[Excerpted data start]
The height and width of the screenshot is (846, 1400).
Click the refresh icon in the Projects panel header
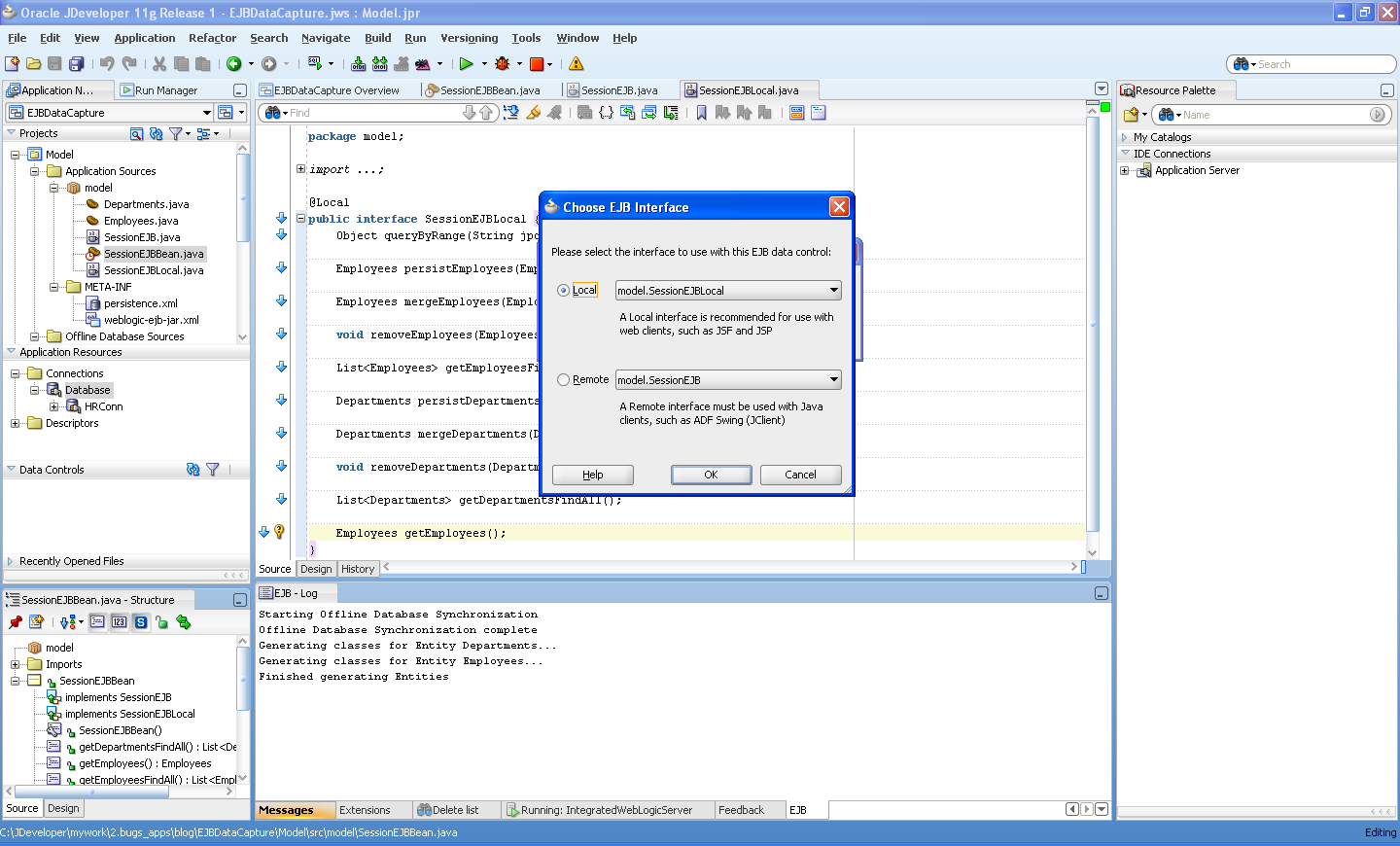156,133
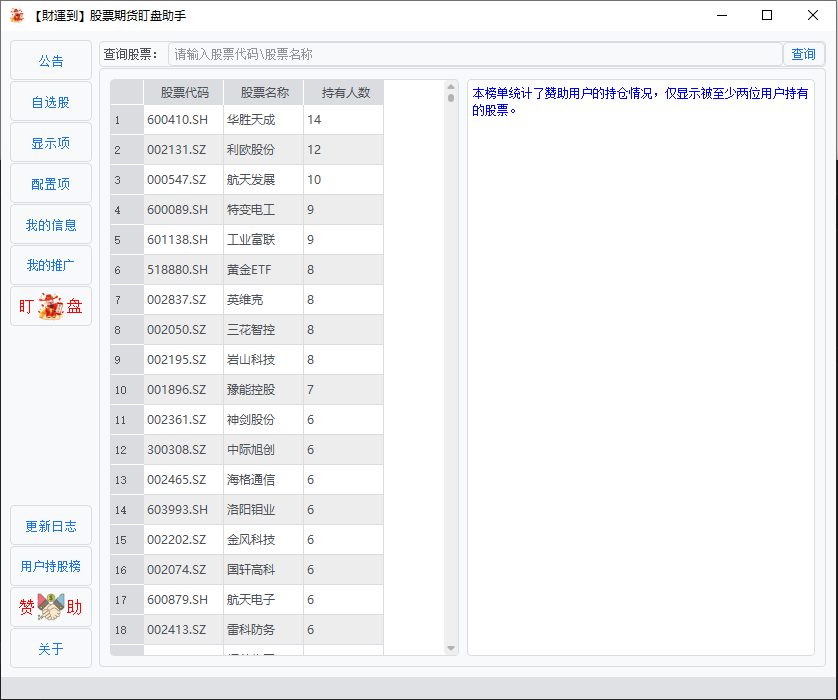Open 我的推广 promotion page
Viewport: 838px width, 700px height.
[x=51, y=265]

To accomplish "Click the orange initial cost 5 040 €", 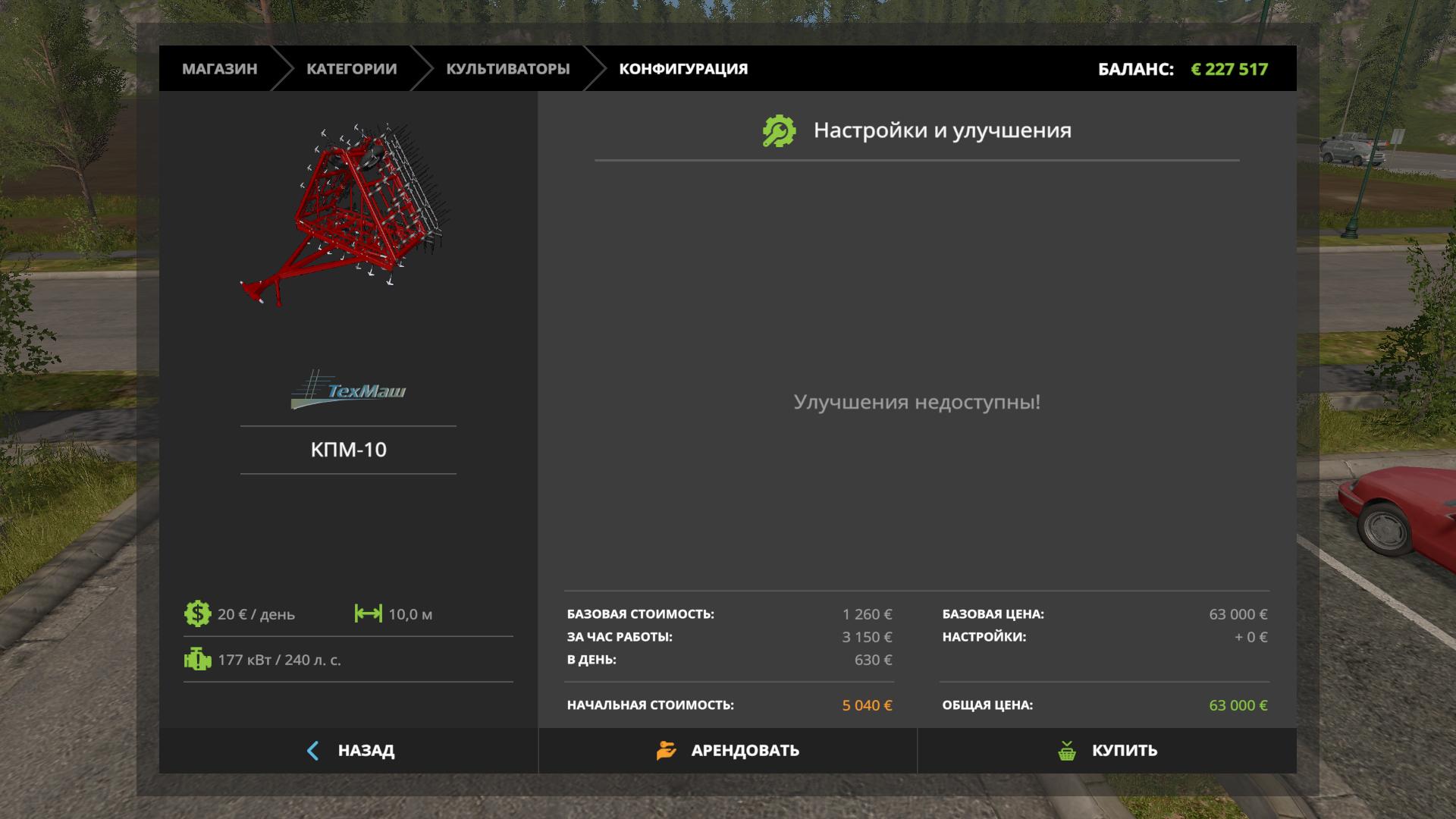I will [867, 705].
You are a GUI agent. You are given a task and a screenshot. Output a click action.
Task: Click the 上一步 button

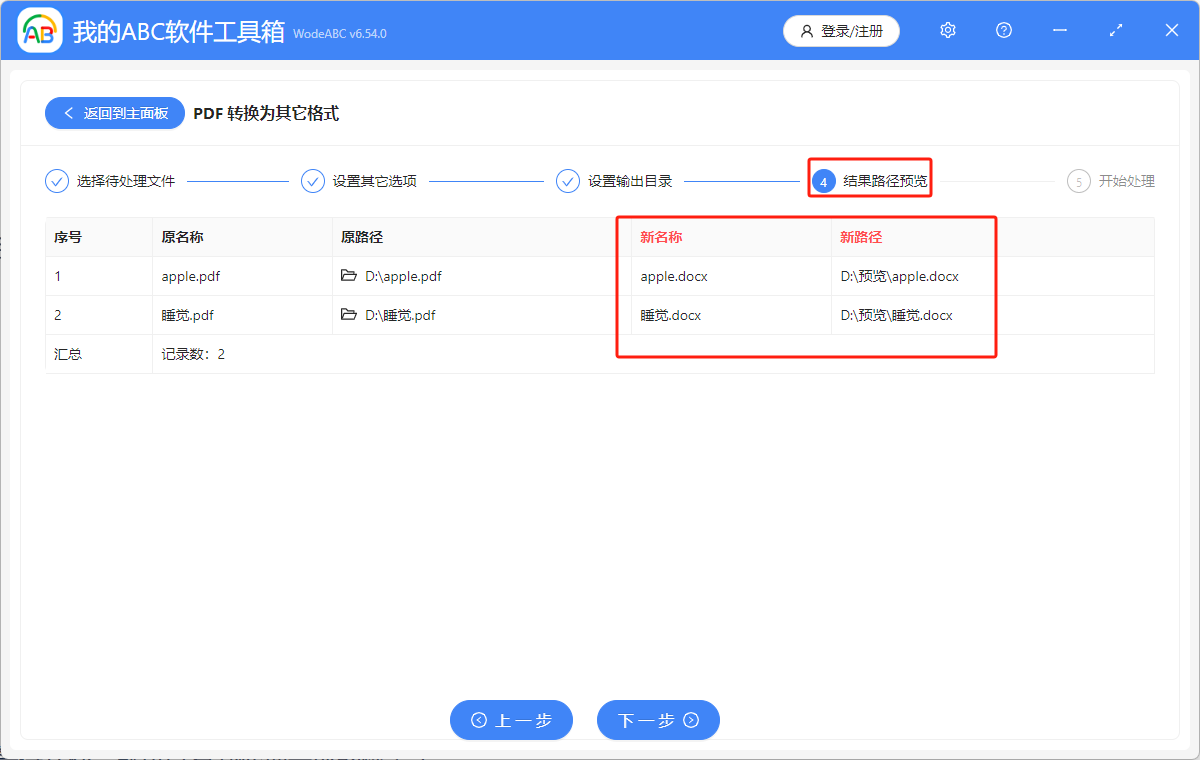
[Excerpted data end]
[Excerpted data start]
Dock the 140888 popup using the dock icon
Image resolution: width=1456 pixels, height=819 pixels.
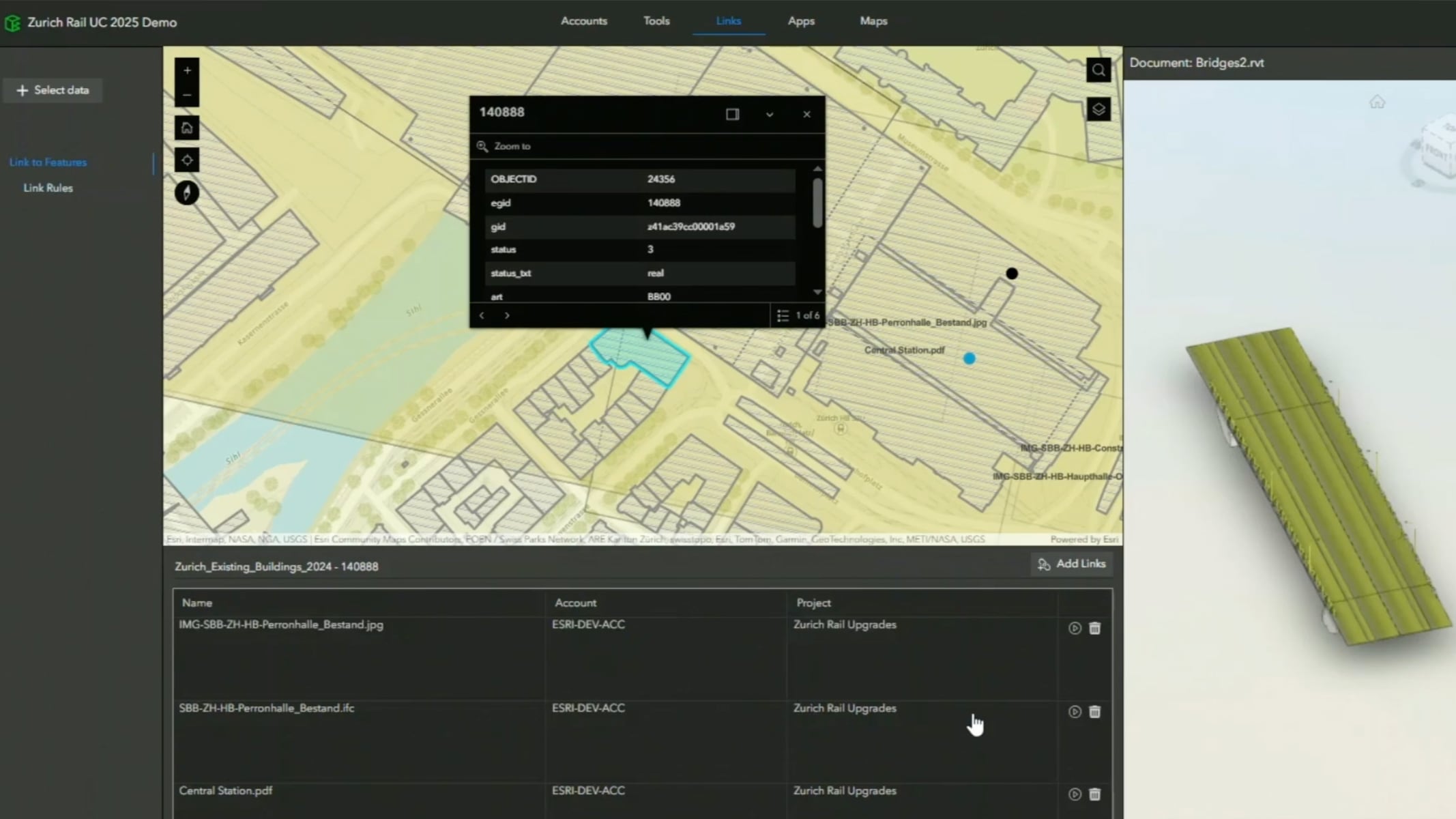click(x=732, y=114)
[Excerpted data end]
[Excerpted data start]
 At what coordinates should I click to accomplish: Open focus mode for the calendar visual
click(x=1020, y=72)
[Excerpted data end]
## Problem description
Copy everything from the line containing "At what coordinates" down to the line containing "click(x=1020, y=72)", both included.

## Exercise solution
 At what coordinates should I click to accomplish: Open focus mode for the calendar visual
click(x=1020, y=72)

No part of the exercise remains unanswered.